Sur une tablette flottante, un carnet vierge ouvert est déposé, sur la page de droite les mots de Laozi 玄牝 (Xuan Pin) sont délicatement gravés. Tandis que Xuan – 玄 – signifie ce qui est profond et subtil, l’invisible, la noirceur et la couleur noire, Pin – 牝– réfère au genre féminin, particulièrement en ce qui concerne les animaux. Lus ensemble, ils désignent une force génératrice enveloppée de mystère, qui crée et cultive la vie. À plusieurs égards, tout ce qui est encapsulé dans le concept de Xuan Pin a servi de leitmotiv aux explorations de Wei Ling Hung à Est-Nord-Est.
Profondément touchée et inspirée par La Grotte des rêves perdus (2010) – un documentaire du réalisateur allemand Werner Herzog sur la grotte Chauvet – Wei Ling se concentre sur l’une des figures cachées de la grotte, moitié-femelle moitié-animal, qui incarne la force spirituelle et génératrice de Xuan Pin. Sur une table sont posés des personnages hybrides soigneusement dessinés à l’encre noire sur du papier translucide. Wei Ling s’inspire également des dessins de Chauvet sur le plan formel. Ceux-ci ont été réalisés à la lumière vacillante des torches enflammées sur des surfaces irrégulières, nous rappelant par conséquent les caractéristiques haptiques et sensuelles du dessin. Devenir mère a intensifié le sens du toucher de l’artiste et, à travers ses œuvres, elle a renoué avec celui-ci comme une forme de sagesse ancienne et de connaissance intuitive. En suivant les irrégularités naturelles des roches et des bâtons de bois, elle a utilisé un outil Dremel pour graver des traits abstraits et des êtres humains-animaux.
En jouant sur la tension qui peut exister entre deux entités, Wei Ling a fermement enroulé des ficelles de laine de différentes couleurs autour de roches, qui sont disposées sur une chaise. Les roches aux contours coupants sont enveloppées et entourées par la laine vulnérable, douce et malléable, proposant une fois de plus au public des œuvres inattendues et hybrides. Également influencée par l’essence du Tai Chi, elle invitait le public qui entrait dans son espace d’atelier à prendre conscience et à être attentif·ve·s à la manière dont les êtres humains modifient l’espace et, inversement, à comment ce dernier altère les gens.

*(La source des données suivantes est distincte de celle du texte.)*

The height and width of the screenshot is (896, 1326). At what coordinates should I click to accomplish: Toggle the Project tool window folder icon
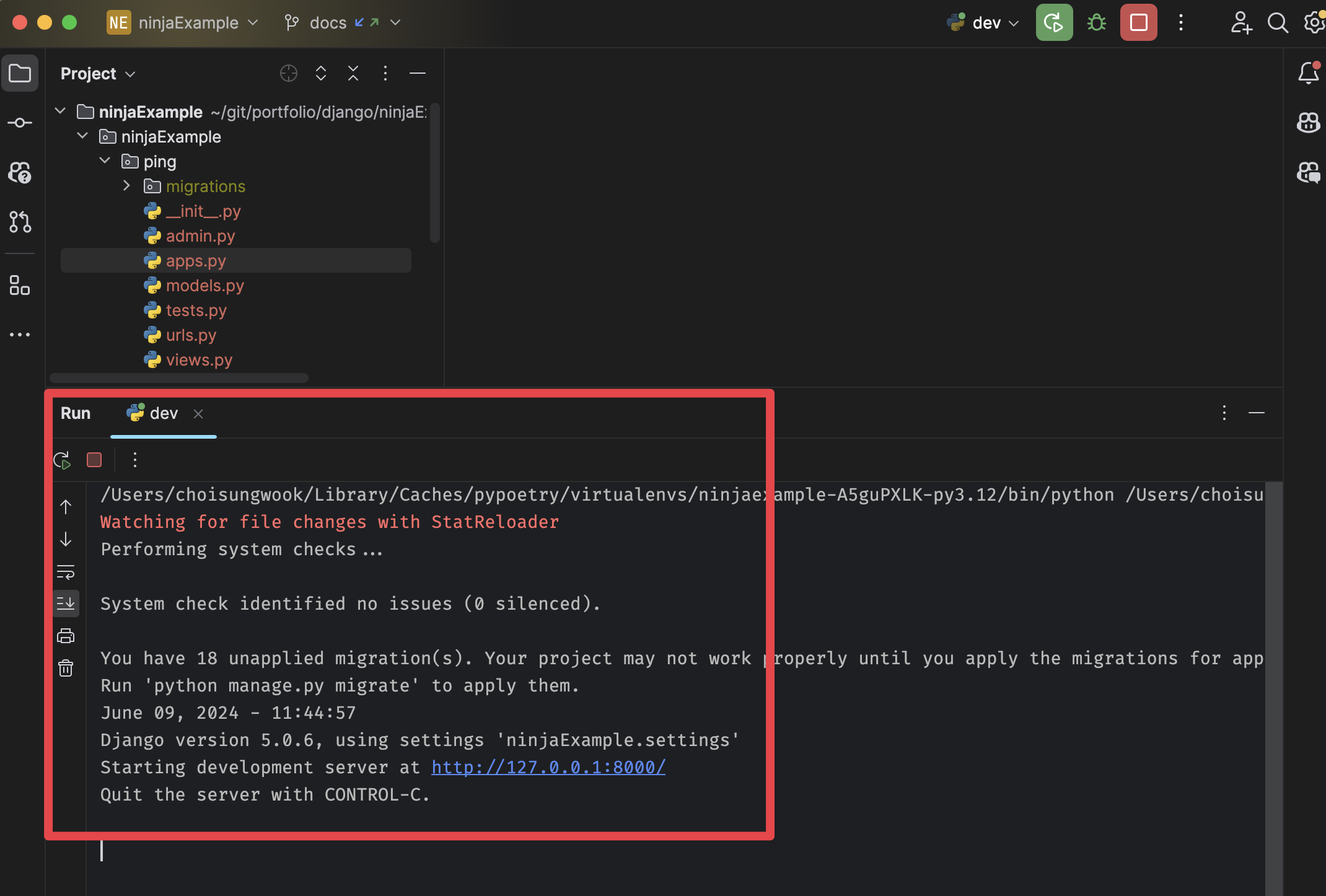click(20, 73)
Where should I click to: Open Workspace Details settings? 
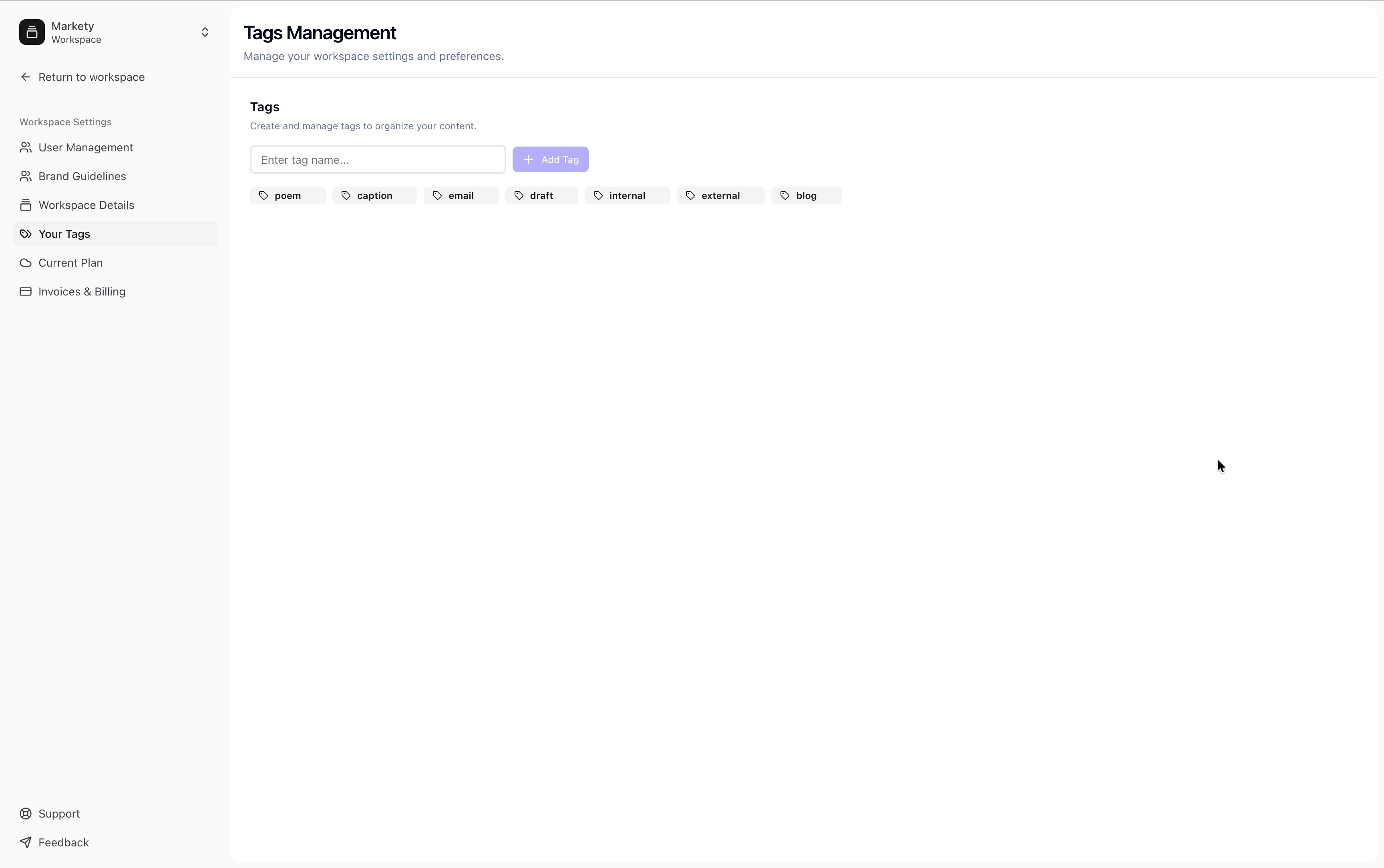(86, 205)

Grâce à une méditation guidée, elle préparait le public à un meilleur rapport avec l’espace, et lui permettait de saisir pleinement la portée de 玄牝 et la manière dont cela influence son travail.
Wei Ling Hung est une artiste visuelle et performeuse dont l’approche multidisciplinaire questionne les notions de communication, d’identité, de sentiment d’appartenance et de déplacement, à travers une narration immersive. Récemment, elle a davantage centré sa recherche sur le toucher, en s’appuyant d’une part sur les sagesses corporelles anciennes, c’est-à-dire des pratiques physiques traditionnelles qui visent à affiner les sensations et la conscience du corps, telles que le Taiji Quan. D’autre part, elle s’appuie sur des méthodes somatiques, comme la thérapie cranio-sacrée. À l’aide de ces pratiques basées sur le contact physique, le travail de Wei Ling examine la relation entre la perception corporelle individuelle et l’action collective. Au cours des sessions qu’elle propose, Wei Ling utilise son corps comme médium pour faciliter la communication non verbale entre les participants. Parallèlement à l’expérience corporelle, elle propose un panel d’outils artistiques, tels que le dessin, l’écriture et le collage afin d’exprimer et d’illustrer continuellement le processus. La pratique de Wei Ling vise à approfondir la connexion entre le mouvement, la perception et la réalisation, favorisant ainsi un milieu relationnel propice à l’exploration et à la création partagées, le tout en suscitant un dialogue sur la transformation et la réinterprétation artistiques.
Wei Ling Hung a étudié le travail social à l’Université Nationale de Taïwan et est diplômée du département des beaux-arts de la Gerrit Rietveld Academie à Amsterdam. Elle vit et travaille actuellement à Taipei, Taïwan.